# TASK GOAL:
Range to output from the entries below: the line containing "Click the Search magnifying glass icon" through the line containing "The height and width of the screenshot is (562, 564).". Set it down exactly, ends included, nothing else.

# RECORDS FOR THIS EXERCISE:
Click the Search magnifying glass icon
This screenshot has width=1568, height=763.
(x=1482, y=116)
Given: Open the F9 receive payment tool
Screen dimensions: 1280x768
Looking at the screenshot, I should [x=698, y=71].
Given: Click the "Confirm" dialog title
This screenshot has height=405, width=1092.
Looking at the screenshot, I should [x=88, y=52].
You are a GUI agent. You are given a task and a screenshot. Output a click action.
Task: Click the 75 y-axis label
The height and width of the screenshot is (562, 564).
* * *
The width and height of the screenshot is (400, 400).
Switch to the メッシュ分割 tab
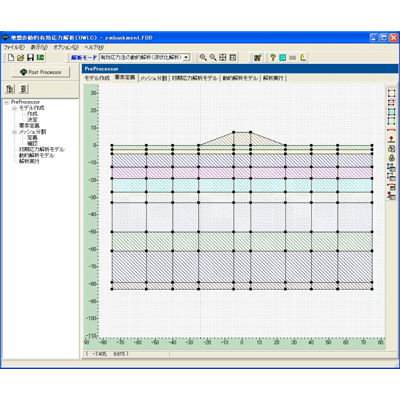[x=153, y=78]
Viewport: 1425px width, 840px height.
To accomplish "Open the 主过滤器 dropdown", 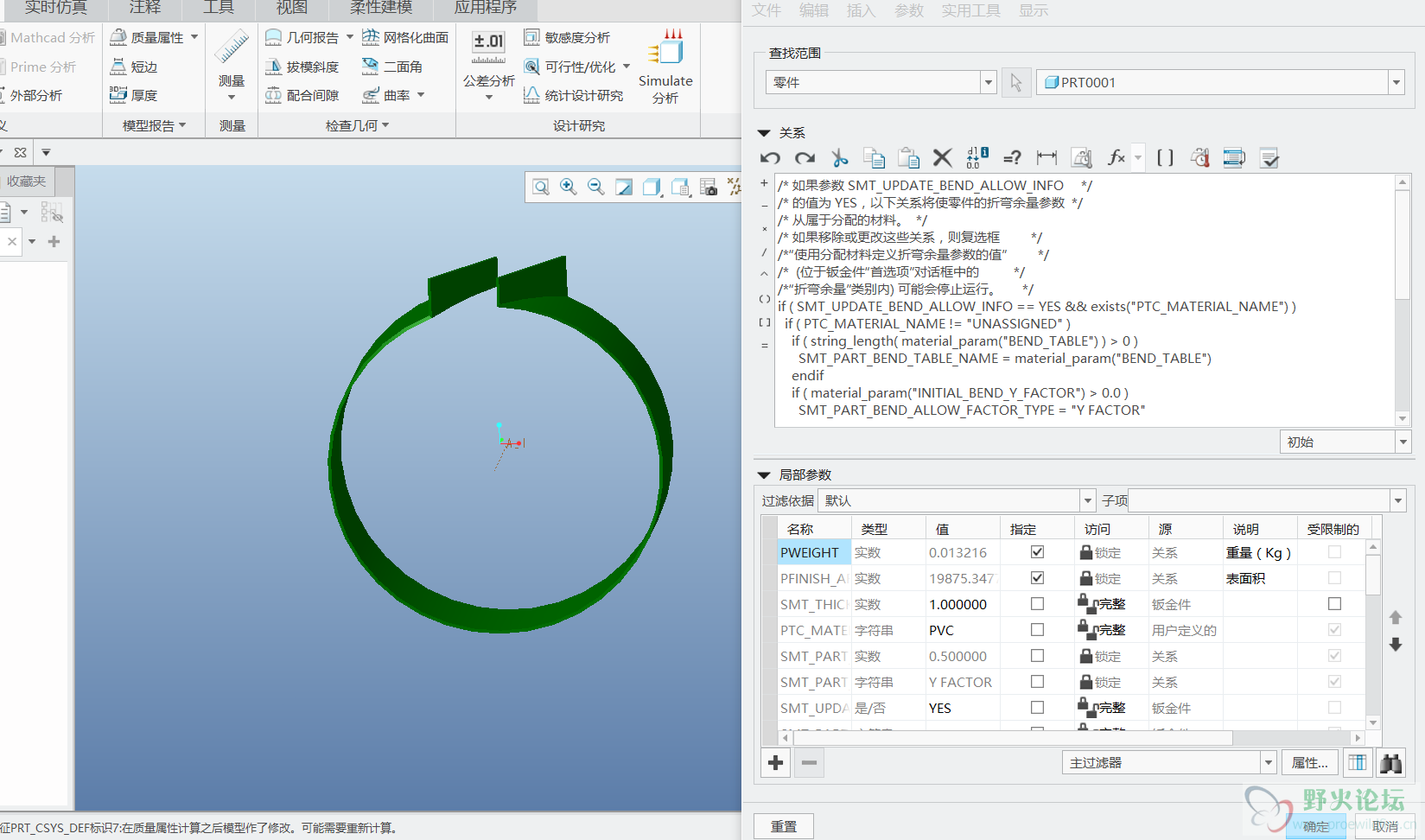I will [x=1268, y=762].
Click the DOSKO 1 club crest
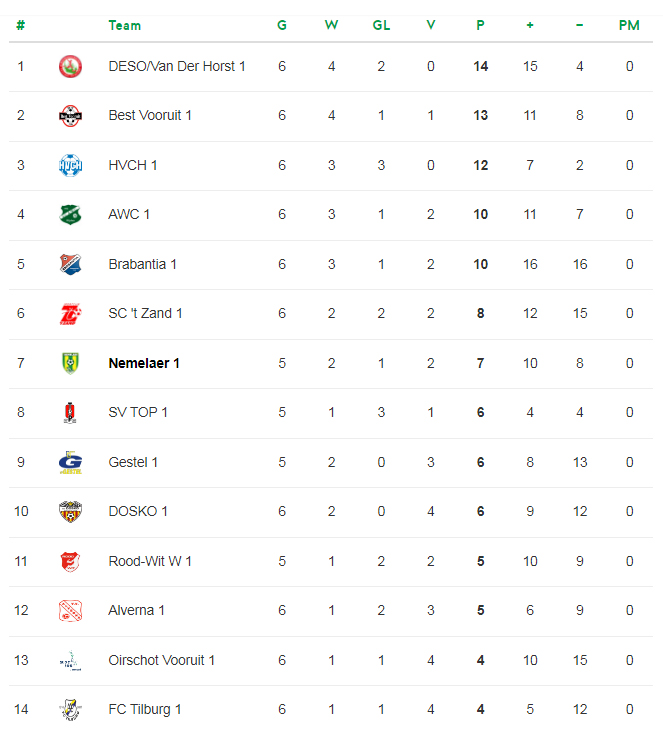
--
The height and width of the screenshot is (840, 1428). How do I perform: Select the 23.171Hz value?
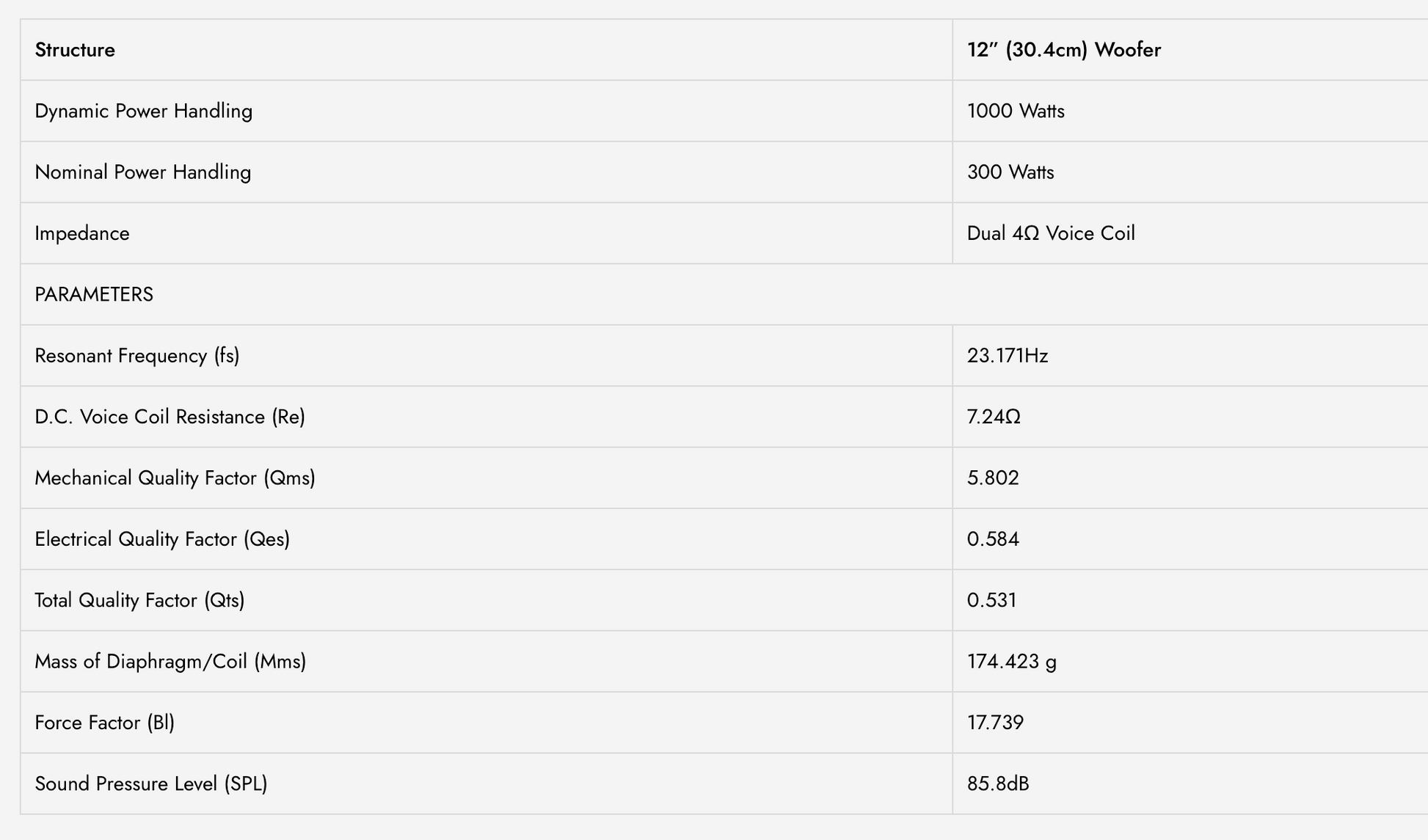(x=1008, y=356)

# YOUR RESPONSE:
Click the Search magnifying glass icon
This screenshot has width=1568, height=763.
(x=1482, y=116)
Given: Open the F9 receive payment tool
Screen dimensions: 1280x768
Looking at the screenshot, I should [x=698, y=71].
Given: Click the "Confirm" dialog title
This screenshot has height=405, width=1092.
Looking at the screenshot, I should [x=88, y=52].
You are a GUI agent. You are given a task and a screenshot. Output a click action.
Task: Click the 75 y-axis label
The height and width of the screenshot is (562, 564).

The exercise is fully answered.